Met de rechtbank en met gedaagde is de Raad van oordeel dat niet gesproken kan worden van door gedaagde opgewekt vertrouwen. In het onderhavige geval is enkel sprake van een eerdere looncontrole over de jaren 1991 tot en met 1995 waarbij over de loonbetaling aan de horecamedewerkers geen opmerkingen zijn gemaakt. Het is niet aannemelijk dat het Fooienbesluit en de werking daarvan destijds onderwerp van bespreking zijn geweest met de looninspecteur. De Raad wijst er hierbij ook op dat appellante in haar reactie van 4 oktober 2000 op de aankondiging van de correctienota’s heeft gesteld dat zij niet op de hoogte was van het Fooienbesluit.
Onder deze omstandigheden kan het enkele feit dat naar aanleiding van de looncontrole in 1996 geen correcties zijn opgelegd, niet leiden tot het oordeel dat gedaagde de wettelijk verplichte premievaststelling thans achterwege had moeten laten.
Nu het hoger beroep niet slaagt, dient de aangevallen uitspraak te worden bevestigd.

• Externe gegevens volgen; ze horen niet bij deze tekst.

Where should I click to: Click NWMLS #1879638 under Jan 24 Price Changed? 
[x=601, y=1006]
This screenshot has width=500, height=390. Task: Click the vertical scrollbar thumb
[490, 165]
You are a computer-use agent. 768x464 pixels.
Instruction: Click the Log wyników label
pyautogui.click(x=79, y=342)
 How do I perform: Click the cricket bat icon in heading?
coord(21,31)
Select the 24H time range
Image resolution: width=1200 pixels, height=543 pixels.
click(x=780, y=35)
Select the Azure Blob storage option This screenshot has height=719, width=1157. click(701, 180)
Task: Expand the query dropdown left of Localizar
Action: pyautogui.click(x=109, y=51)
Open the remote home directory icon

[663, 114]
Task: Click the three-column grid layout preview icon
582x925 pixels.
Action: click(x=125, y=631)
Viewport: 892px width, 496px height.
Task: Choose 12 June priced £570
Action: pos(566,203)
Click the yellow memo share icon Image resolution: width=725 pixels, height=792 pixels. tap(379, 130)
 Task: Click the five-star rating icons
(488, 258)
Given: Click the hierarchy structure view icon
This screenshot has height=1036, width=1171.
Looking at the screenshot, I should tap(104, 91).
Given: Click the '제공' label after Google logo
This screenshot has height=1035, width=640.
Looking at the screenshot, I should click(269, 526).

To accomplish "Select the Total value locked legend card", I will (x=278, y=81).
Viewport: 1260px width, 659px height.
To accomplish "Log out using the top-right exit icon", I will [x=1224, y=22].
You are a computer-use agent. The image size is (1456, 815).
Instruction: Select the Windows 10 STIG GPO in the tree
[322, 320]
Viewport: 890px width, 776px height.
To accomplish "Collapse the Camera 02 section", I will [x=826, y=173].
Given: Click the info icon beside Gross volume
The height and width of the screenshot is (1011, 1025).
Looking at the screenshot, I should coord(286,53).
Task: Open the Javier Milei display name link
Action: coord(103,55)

De Raad acht tot slot geen termen aanwezig om toepassing te geven aan het bepaalde in artikel 8:75 van de Algemene wet bestuursrecht.
III. BESLISSING
De Centrale Raad van Beroep
Recht doende:
Bevestigt de aangevallen uitspraak.
Aldus gewezen door mr. G. van der Wiel als voorzitter en mr. R.C. Stam en mr. C.P.M. van de Kerkhof als leden, in tegenwoordigheid van W.J.M. Fleskens als griffier, en uitgesproken in het openbaar op 2 december 2004.
(get.) G. van der Wiel.
(get.) W.J.M. Fleskens.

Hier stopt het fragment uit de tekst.